When that set of axes is countably infinite, the Hilbert space can also be usefully thought of in terms of the space of infinite sequences that are square-summable. The latter space is often in the older literature referred to as the Hilbert space.

If the Hilbert space has countably infinite axes, is the computational basis for it transfinite?

Additionally, would it be accurate to state that computations with finite bases correlate to classical computations, while computations with transfinite bases correlate quantum computations?

Answer 1

You have a finite basis for $(\mathbb{C}^2)^{\otimes n}$ if you have n qubits. Finite basis (with cardinality $2^n$)-still quantum.

$\mathcal{H}$ could be countably infinite dimensional. Like $L^2 (\mathbb{R}^3)$ for an orbital. Or an anti-symmetric combination of $N$ of those denoted $\wedge^N (L^2 (\mathbb{R}^3))$ for $N$ electrons in some molecule. Both countable dimensional.

The set of states is uncountable, but that is just like saying $\mathbb{C}$ or the set of phases $e^{i \theta}$ is uncountable as a set. True but not really relevant because you are using other structure besides just being a set.

Uncountable dimensional Hilbert spaces are hairier. They would not be separable so a bunch of theorems you need would disappear.
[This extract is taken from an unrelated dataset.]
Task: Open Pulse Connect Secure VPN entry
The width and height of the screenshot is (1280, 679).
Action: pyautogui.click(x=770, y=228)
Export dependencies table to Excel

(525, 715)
Edit: Was referring to orthogonal basis not algebraic basis. If you demanded everything written as a finite linear combinations of basis vectors then the sequence $e_i$ of vectors that have $1$ in position $i$ and 0's elsewhere would not be a basis for $\ell^2 (\mathbb{N})$. You would need infinitely many of them for something like $(1,\frac{1}{2},\frac{1}{4},\cdots)$. So to make an algebraic basis you would need more basis vectors, in fact uncountably more. Another way to see this is the set of $(1,t,t^2,\cdots)$ for all $0<t<1$ is uncountable and algebraically linearly independent so algebraically $\ell^2 (\mathbb{N})$ is at least uncountably infinite dimensional in the algebraic sense. In a Hilbert space usually using Hilbert space dimension not vector space dimension.